To forgive or Not
I’m 43 and have 2 kids, in the past 2 yrs I felt very alone because my husband distant himself from us. I was going through a hard time with my dad’s battle with cancer and eventually died from ALS 6 months ago. During this time he didn’t offer any emotional support and I thought he was depressed. So I am working to change myself and ask for counseling but he turned it down saying everything was okay. 5 days ago I found out he was talking to another women for about a year and he left. I am still in shock. I did ask him one time if he has someone else but he laughed at me and I felt bad to even ask. So I trusted him. This is my 2nd marriage, 12 yrs. My first marriage was 10 yrs and my ex also left me with the girl he cheated on me with and it took me so long to recover. With my husband, he knows about this and he said he would never do such a cowardly thing. I trust him and didn’t want my pass trauma to affect this relationship so when I found out, the pain is even worse. After my dad passed away, I told him things need to change, he is so cold and distant from me. And I started working on myself, gave him more attention and just doing all that I can. And he is still giving me silent treatment when I try to communicate with him, I just feel like a bad person around him, like a needy controlling wife. I’m starting to go crazy. He texted me a day after he left and say he is sorry and that he loves me and the kids. I said to come home and talk about it and he ignored me for a couple of days, then I texted him come home, family is important and to forgive himself. yesterday he texted me a long message about his guilt and how he can’t face me.
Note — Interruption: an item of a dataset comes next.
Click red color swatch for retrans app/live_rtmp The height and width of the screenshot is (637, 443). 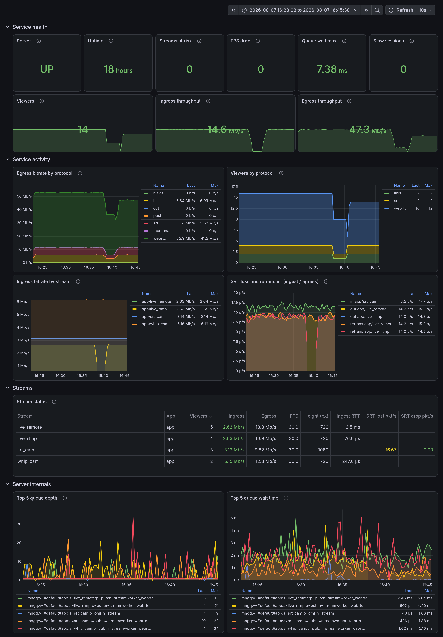343,332
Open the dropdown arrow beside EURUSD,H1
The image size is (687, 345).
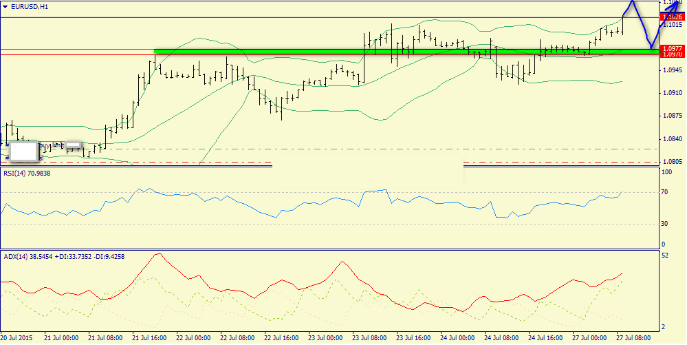coord(5,6)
I did not respond because I don’t know what to say. Maybe I am just so lost, anyone here have a suggestion?
i think I want to stay together to work it out because of my kids and I feel like grass is not greener elsewhere. You just have to keep watering your own grass. That have always been my mentality and he knows it. I never cheated on anyone in my life because I know how that felt from the first marriage. It can really mess you up. Going through this a second time almost make me feel hopeless to be honest. How can I ever trust people again?
I am worry I cannot forgive him and that would be my reason I don’t want him back. Also, if he really want me back he should come to me instead of sending me text saying he can’t face me. So if I was him I would man up and own the mistake and tell me what he done wrong and how he will work on being better. Basically right now I only get the apology but no action. So if I say come back, would he be coming back with 100% effort?
It just drives me crazy that this whole time I was begging him to work on our relationship when he already has his emotional needs satisfied by her. It was until the last moment when I saw the text from her that he finally gave in and told me the truth. The thing is he said it’s only talk and it’s been one year. I can’t help but question if that is the truth or not. If he still talks to her or not? And then if they have cyber sex or not. Just so many things going through my head.
Thanks for listening, I don’t know where to vent, I keep this to myself so he doesn’t have to look bad if we work things out. If everyone knows they will always look at him differently. Any comments/ suggestions are welcome. Thank you.